#### DOCUMENT EXTRACT
Friday, October 22, 2010
Diasporas are in a unique position to have a positive effect on the economy of their countries of origin - the key is for those countries to seize the opportunities. In the fifth report in the series, the Migration Policy Institute's Migrants, Migration, and Development Program shares more on the role of diasporas in the development of their home countries, and the policy implications for international development agencies such as the US Agency for International Development (USAID). This newest report, Mobilizing Diaspora Entrepreneurship for Development, discusses diasporas' role in promoting economic growth through entrepreneurship in their countries of origin. The study, by MPI's Kathleen Newland and Hiroyuki Tanaka, documents how diaspora entrepreneurs often are motivated to contribute to job creation and economic growth in their native lands. But, despite the potential to attract diaspora investors and entrepreneurs, many developing countries have met only limited success.
The key findings, which include policy options, point to the potential for a symbiotic relationship:
Diaspora entrepreneurship creates businesses and jobs, and spurs innovation.
Diaspora investors create economic, social, and political capital through global networks.
Diaspora entrepreneurs tap into social capital through their comparative advantages in cultural and linguistic understanding.
ecause of this, governments must then foster entrepreneurship among members of diasporas, supporting and promoting policies and programs that aid such growth. At the same time, a distinction must be made between necessity entrepreneurship (those who have no effect on economic development) and opportunity entrepreneurship (those who impart a positive economic impact by specializing or taking advantage of market openings in high-demand and rapidly growing sectors of the economy).
########
§ THE PROBLEM
Extend the piece on diaspora entrepreneurship, starting right after its last sentence. The entries that follow have nothing to do with the piece on diaspora entrepreneurship.
#### EXCERPTED DATA
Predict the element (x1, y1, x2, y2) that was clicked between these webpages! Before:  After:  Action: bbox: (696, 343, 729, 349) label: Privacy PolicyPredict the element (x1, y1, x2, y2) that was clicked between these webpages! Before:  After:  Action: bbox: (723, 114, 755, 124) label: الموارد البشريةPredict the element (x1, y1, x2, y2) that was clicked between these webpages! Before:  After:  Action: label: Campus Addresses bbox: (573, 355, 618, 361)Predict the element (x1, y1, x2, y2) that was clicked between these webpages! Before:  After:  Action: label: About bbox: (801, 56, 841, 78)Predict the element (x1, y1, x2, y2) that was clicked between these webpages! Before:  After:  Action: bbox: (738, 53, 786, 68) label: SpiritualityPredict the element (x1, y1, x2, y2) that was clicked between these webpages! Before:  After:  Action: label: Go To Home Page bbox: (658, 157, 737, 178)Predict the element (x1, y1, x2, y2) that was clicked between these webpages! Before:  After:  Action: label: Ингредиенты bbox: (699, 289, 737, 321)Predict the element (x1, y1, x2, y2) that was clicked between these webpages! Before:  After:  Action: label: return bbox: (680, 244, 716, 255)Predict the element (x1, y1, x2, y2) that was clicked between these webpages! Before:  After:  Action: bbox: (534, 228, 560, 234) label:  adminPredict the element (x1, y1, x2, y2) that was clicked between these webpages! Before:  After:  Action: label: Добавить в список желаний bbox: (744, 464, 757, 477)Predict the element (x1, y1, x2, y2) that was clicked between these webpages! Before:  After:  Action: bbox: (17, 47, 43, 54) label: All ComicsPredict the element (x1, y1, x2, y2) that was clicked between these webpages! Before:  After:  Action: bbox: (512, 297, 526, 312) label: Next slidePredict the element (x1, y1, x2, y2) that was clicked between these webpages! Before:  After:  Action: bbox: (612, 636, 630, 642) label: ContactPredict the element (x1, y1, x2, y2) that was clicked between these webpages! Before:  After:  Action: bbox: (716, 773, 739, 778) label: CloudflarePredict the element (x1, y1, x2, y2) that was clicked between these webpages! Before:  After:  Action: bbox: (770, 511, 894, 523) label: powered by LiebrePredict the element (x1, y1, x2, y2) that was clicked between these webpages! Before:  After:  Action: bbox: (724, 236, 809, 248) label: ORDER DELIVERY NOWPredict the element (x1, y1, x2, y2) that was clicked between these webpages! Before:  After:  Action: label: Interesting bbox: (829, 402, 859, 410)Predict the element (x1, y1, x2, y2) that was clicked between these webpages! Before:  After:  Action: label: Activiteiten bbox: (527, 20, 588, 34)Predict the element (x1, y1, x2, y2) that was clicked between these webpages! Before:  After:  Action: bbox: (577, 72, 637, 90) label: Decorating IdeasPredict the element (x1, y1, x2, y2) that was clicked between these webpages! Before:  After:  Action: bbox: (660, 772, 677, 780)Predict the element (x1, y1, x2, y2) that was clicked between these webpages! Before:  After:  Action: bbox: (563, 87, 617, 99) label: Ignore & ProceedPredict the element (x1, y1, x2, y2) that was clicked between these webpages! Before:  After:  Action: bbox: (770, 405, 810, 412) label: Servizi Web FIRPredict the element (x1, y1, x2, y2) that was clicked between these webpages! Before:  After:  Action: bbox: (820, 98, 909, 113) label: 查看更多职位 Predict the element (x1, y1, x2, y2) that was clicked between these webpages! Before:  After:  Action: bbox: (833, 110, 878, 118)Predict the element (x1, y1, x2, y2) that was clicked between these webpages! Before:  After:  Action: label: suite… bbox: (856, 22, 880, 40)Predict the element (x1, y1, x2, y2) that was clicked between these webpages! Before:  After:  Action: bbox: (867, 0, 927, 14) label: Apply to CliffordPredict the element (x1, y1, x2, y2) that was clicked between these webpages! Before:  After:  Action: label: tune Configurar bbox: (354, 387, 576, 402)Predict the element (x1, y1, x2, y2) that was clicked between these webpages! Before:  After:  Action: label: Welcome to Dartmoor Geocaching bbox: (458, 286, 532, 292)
########
§ OUTPUT FOR THIS TASK
The study can be found at www.migrationpolicy.org/pubs/diasporas-entrepreneurship.pdf and www.microlinks.org/diaspora. The sixth and final report in this series, which examines the role of diasporas in advocacy and diplomacy, will be published in early November, and shortly after that, we will release a book that brings together the series with some additional overarching analysis.
In the last two months, MPI released the first four studies in the series, undertaken in cooperation with USAID's Diaspora Networks Alliance (DNA). The first documented the role of diasporas as portfolio investors in their countries of origin; a second study described the various ways that diasporas spend time volunteering in their ancestral countries; a third looked at the philanthropic donations of diasporas; and our most recent discussed diasporas' role in promoting trade and tourism back home.
The series is available on MPI's Web site at www.migrationpolicy.org/research/migration_development.php and on USAID's diaspora website at www.microlinks.org/diaspora.